Data for: Loss of TET2 affects proliferation and drug sensitivity through altered dynamics of cell-state transitions
Data accompanying the paper "Loss of TET2 affects proliferation and drug sensitivity through altered dynamics of cell-state transitions". The dataset includes: * DNA methylation beta values and log2FC (Illumina Infinium) * RNA transcript counts and log2FC (Lexogen Quantseq) * Flow cytometry (Aria IIu) * qPCR * fit parameter values * code to generate figures Please refer to the manuscript for more detailed methods on how the data were generated. A persistent puzzle in cancer biology is how mutations, which neither alter growth signaling pathways nor directly interfere with drug mechanism, can still recur and persist in tumors. One example is the mutation of the DNA demethylase TET2 in acute myeloid leukemias (AMLs) that frequently persists from diagnosis through remission and relapse, but whose fitness advantage in chemotherapy is unclear. Here we use isogenic human AML cell lines to show that TET2 loss-of-function alters the dynamics of transitions between differentiated and stem-like states.
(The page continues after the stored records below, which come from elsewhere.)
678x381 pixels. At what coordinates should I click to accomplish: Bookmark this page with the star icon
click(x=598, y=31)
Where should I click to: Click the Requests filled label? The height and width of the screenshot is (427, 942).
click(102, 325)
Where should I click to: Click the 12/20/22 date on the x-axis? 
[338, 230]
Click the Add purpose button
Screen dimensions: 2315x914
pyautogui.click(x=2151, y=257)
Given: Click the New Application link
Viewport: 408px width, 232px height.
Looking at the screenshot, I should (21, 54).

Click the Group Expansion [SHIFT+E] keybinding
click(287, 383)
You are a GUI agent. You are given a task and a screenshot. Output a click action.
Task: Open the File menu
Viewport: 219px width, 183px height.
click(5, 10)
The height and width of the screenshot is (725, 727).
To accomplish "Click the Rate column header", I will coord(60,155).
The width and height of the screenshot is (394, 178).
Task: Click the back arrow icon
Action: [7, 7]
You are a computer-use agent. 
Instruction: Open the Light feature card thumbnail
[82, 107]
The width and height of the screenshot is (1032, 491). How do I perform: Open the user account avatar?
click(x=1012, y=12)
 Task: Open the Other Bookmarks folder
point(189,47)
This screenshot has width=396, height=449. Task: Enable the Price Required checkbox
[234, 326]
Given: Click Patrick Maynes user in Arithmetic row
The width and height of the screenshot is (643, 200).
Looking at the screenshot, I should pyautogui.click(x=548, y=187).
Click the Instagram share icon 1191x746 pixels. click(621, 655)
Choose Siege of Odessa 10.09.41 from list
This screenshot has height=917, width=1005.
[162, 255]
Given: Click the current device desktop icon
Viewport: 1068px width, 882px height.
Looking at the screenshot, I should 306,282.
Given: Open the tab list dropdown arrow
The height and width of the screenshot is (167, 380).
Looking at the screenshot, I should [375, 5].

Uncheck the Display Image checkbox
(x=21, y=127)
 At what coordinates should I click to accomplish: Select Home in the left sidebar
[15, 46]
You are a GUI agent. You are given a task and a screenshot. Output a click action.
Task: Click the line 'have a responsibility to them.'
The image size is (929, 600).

A conceptual mathematical model and experimental validation suggest these altered cell-state dynamics can benefit the cell population by slowing population decay during drug treatment and lowering the number of survivor cells needed to re-establish the initial population. These studies shed light on the functional and phenotypic effects of a TET2 mutation in AML and illustrate how a single gene mutation can alter a cells’ phenotypic plasticity.
Steps to reproduce
Generating the figures assumes the file "make_figures.Rmd" and the folder "data" are in the same root directory. MATLAB code to generate parameter fits or run the Gillespie algorithm is available on Github (https://github.com/AltschulerWu-Lab/tet2-dynamics).